Task directions:
Check every line of the material below, and show those that contain "computer".

########################################

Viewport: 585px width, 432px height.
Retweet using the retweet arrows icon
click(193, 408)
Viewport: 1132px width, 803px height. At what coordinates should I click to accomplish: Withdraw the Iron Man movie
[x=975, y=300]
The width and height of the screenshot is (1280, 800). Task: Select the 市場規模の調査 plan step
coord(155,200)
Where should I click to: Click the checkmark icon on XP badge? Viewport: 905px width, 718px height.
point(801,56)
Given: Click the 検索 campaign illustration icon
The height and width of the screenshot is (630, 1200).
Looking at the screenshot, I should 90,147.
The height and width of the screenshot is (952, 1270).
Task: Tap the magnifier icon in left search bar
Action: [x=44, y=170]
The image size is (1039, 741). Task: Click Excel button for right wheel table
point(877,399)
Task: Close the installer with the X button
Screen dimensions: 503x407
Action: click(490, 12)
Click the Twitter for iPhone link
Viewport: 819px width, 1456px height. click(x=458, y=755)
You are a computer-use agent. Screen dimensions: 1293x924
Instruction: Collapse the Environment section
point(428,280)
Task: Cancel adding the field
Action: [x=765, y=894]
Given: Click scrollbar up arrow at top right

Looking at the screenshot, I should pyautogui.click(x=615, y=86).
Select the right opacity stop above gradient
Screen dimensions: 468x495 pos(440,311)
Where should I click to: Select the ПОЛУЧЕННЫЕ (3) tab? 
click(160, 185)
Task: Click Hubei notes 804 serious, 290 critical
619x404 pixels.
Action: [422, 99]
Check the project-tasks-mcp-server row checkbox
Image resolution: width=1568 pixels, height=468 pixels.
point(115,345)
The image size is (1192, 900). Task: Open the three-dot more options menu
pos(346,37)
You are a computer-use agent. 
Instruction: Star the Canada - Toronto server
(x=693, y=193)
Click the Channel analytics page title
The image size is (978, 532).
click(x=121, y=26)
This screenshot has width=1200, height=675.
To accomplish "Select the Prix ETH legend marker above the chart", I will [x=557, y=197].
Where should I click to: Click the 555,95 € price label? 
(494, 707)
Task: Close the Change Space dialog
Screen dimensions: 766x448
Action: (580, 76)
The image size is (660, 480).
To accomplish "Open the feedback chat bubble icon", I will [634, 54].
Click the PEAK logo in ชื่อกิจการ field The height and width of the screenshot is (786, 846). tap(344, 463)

########################################

Task response:
You are a computer-use agent. Screen dimensions: 1293x924
You are a computer-use agent. 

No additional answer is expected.